> **The request**:
Please copy word for word the lines of the material from the line containing "Viewport: 852px width, 478px height." through the end of the material.

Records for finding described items
=-=-=
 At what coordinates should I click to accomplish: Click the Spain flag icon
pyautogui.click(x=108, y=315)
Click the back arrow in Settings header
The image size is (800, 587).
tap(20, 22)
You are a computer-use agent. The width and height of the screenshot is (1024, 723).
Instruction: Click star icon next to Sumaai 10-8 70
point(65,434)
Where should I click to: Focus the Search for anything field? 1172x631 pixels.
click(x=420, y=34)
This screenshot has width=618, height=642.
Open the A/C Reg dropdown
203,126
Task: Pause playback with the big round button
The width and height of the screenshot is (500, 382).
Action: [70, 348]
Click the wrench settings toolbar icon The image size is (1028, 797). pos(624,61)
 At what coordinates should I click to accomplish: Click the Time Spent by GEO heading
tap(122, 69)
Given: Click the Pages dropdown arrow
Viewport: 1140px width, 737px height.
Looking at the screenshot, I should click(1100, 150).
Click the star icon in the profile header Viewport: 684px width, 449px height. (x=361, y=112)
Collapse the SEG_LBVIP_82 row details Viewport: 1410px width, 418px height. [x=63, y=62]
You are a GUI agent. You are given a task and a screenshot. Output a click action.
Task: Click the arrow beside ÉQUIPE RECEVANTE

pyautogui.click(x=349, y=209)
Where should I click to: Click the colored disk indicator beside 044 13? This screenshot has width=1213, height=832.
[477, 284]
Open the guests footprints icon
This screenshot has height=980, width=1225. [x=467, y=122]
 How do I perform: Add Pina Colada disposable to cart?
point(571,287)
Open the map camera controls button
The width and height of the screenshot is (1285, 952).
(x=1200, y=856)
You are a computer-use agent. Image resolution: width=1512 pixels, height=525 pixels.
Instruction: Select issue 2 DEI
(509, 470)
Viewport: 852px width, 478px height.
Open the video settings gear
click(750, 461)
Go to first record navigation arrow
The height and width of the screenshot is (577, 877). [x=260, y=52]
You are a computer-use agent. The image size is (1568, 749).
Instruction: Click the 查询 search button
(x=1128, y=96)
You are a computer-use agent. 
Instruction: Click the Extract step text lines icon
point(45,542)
=-=-=
> **Exercise response**:
Viewport: 852px width, 478px height.
Open the video settings gear
click(750, 461)
Go to first record navigation arrow
The height and width of the screenshot is (577, 877). [x=260, y=52]
You are a computer-use agent. The image size is (1568, 749).
Instruction: Click the 查询 search button
(x=1128, y=96)
You are a computer-use agent. 
Instruction: Click the Extract step text lines icon
point(45,542)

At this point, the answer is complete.